[Exercise brief] In the listing, swap "panel" for "window" in the lines starting at the one containing "The height and width of the screenshot is (862, 1309)." and ending at the one containing "Action: coord(23,329)", leaving everything else unchanged. Return only those lines, and leave out the pictures.

[Data entries]
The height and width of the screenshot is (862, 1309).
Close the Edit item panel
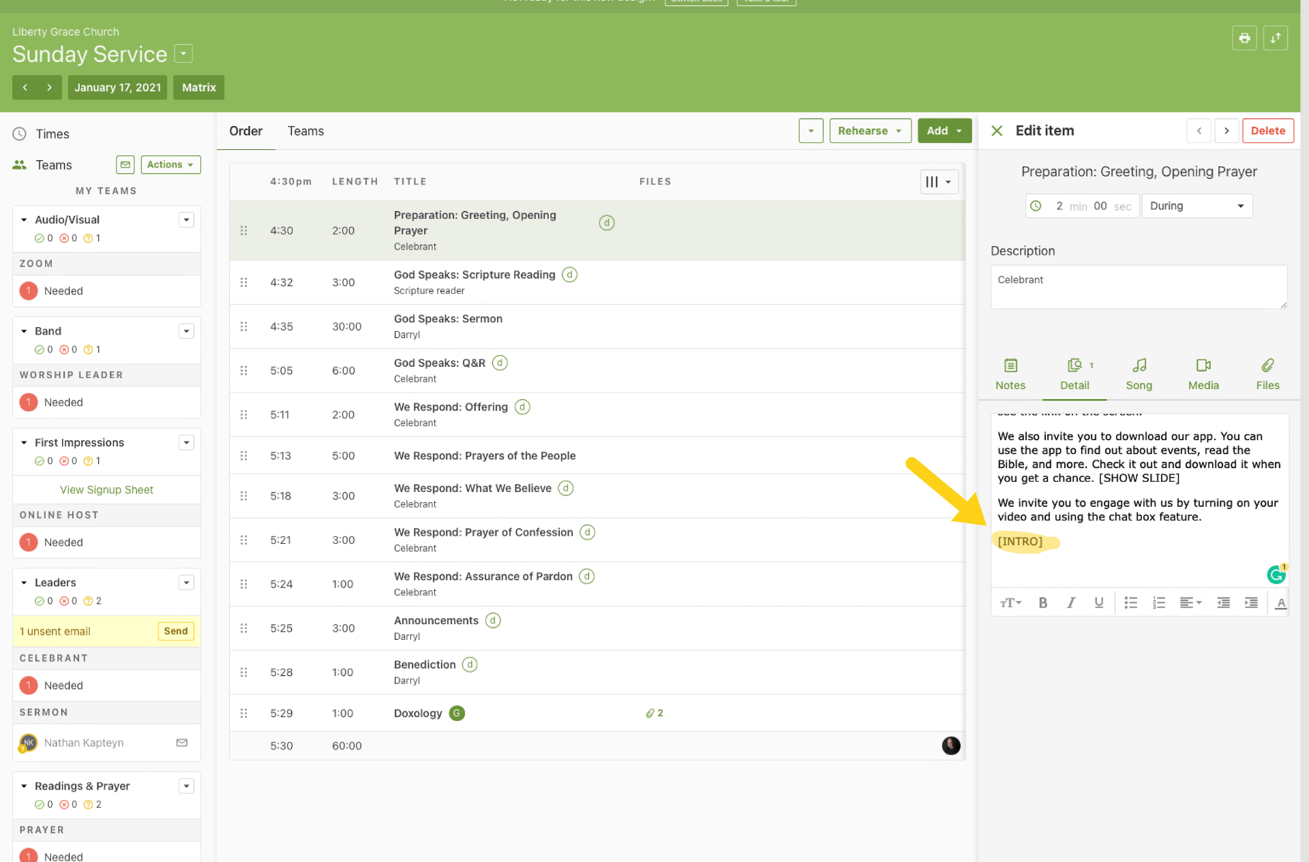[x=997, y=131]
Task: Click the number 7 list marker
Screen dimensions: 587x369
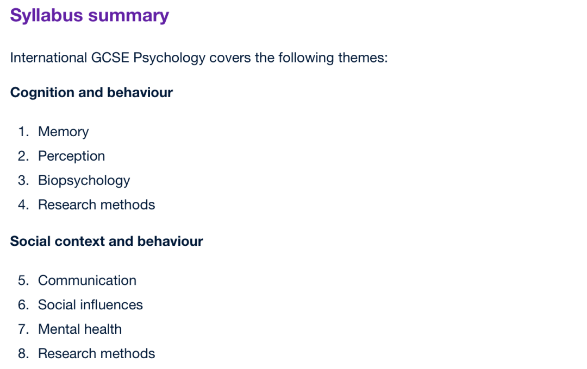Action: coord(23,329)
...
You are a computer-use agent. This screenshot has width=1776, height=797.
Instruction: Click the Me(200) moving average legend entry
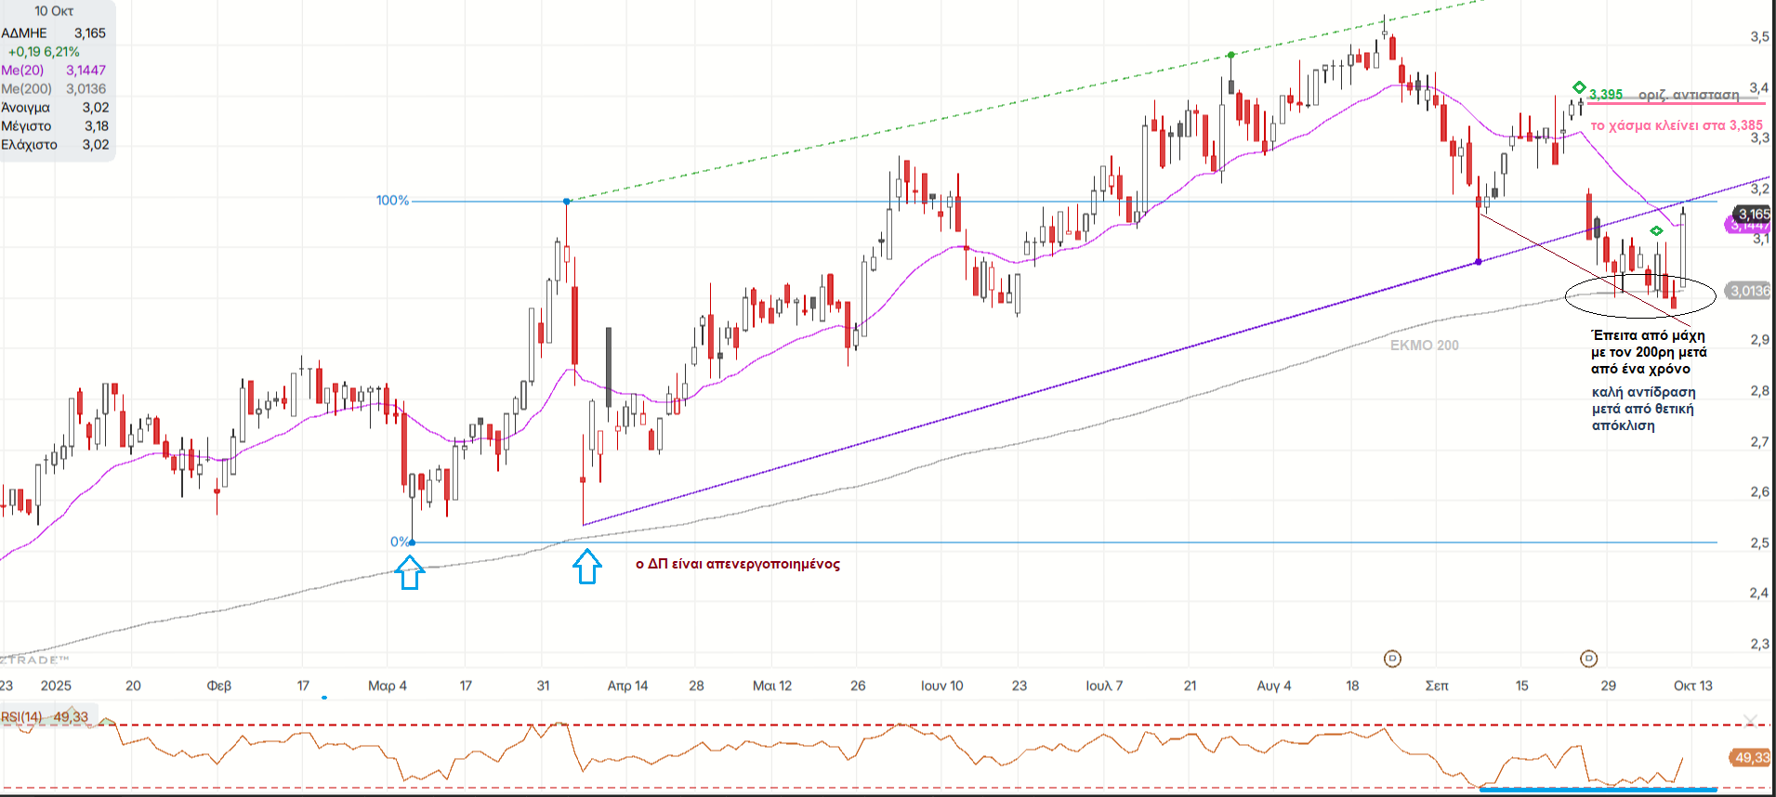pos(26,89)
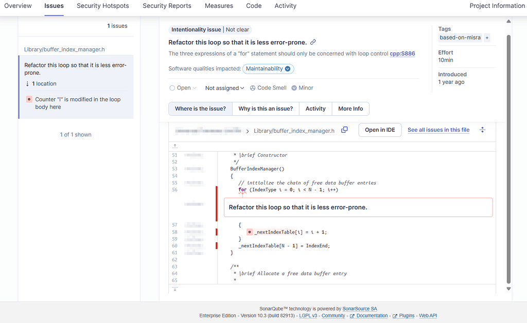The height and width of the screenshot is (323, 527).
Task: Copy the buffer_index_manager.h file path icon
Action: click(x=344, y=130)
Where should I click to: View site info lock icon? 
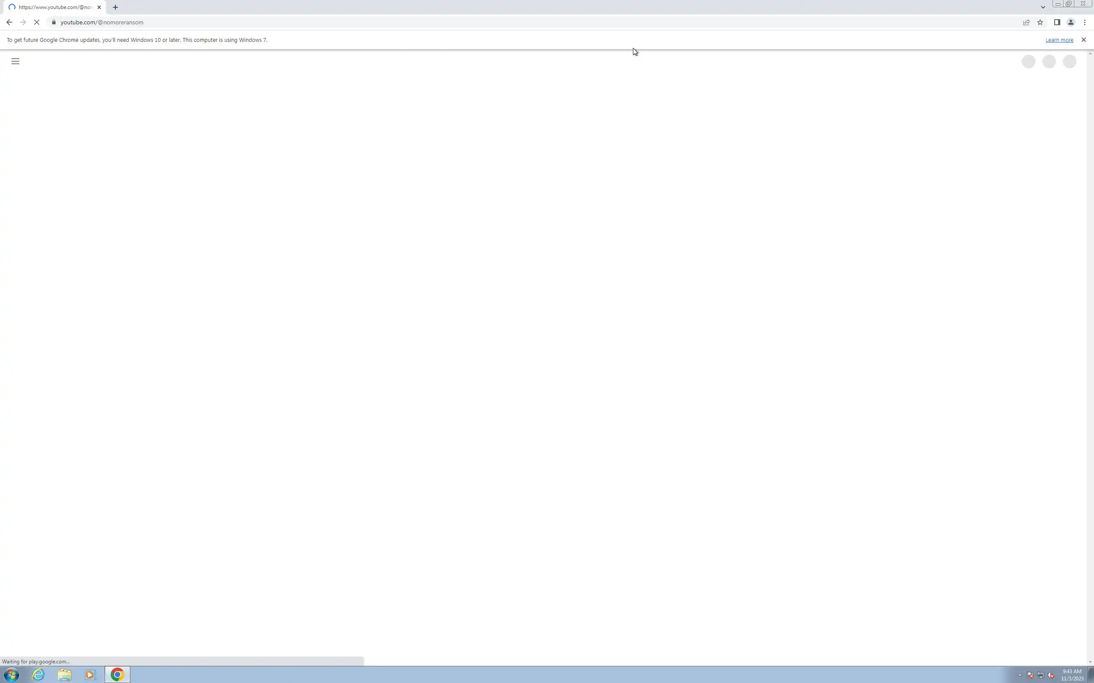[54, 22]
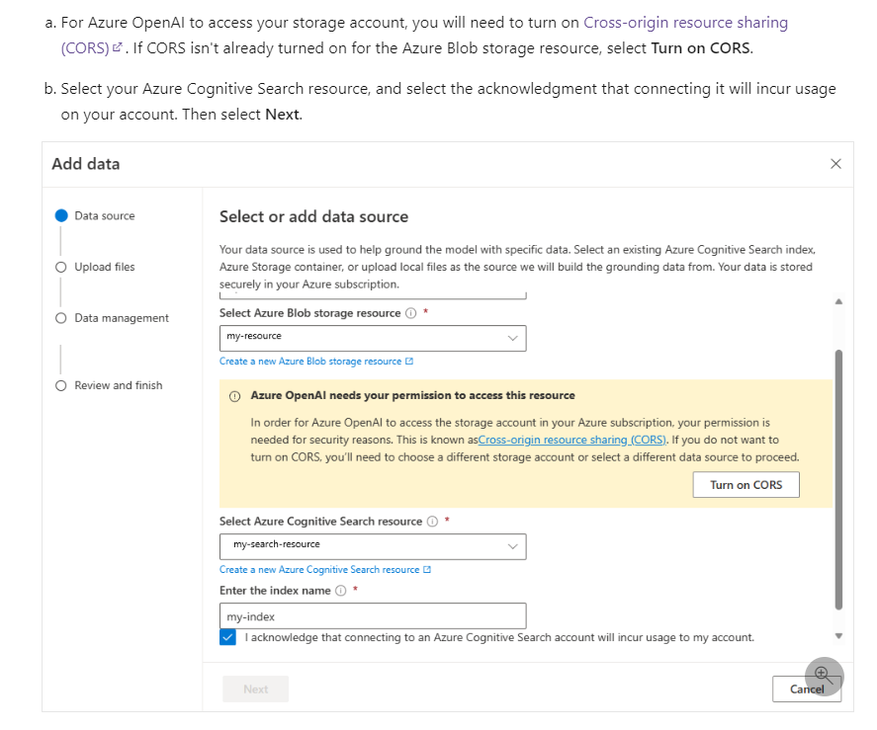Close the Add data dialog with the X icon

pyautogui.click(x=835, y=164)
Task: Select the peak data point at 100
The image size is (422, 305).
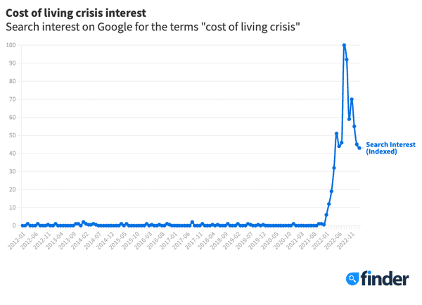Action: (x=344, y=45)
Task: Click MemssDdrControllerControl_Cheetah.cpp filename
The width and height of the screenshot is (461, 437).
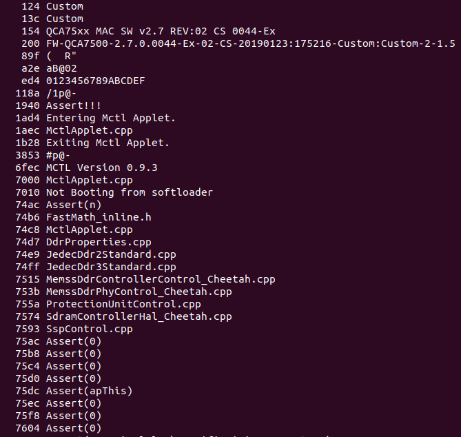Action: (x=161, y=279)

[Solution to this task]
The height and width of the screenshot is (862, 1309).
Close the Edit item window
[x=997, y=131]
Task: Click the number 7 list marker
Screen dimensions: 587x369
Action: coord(23,329)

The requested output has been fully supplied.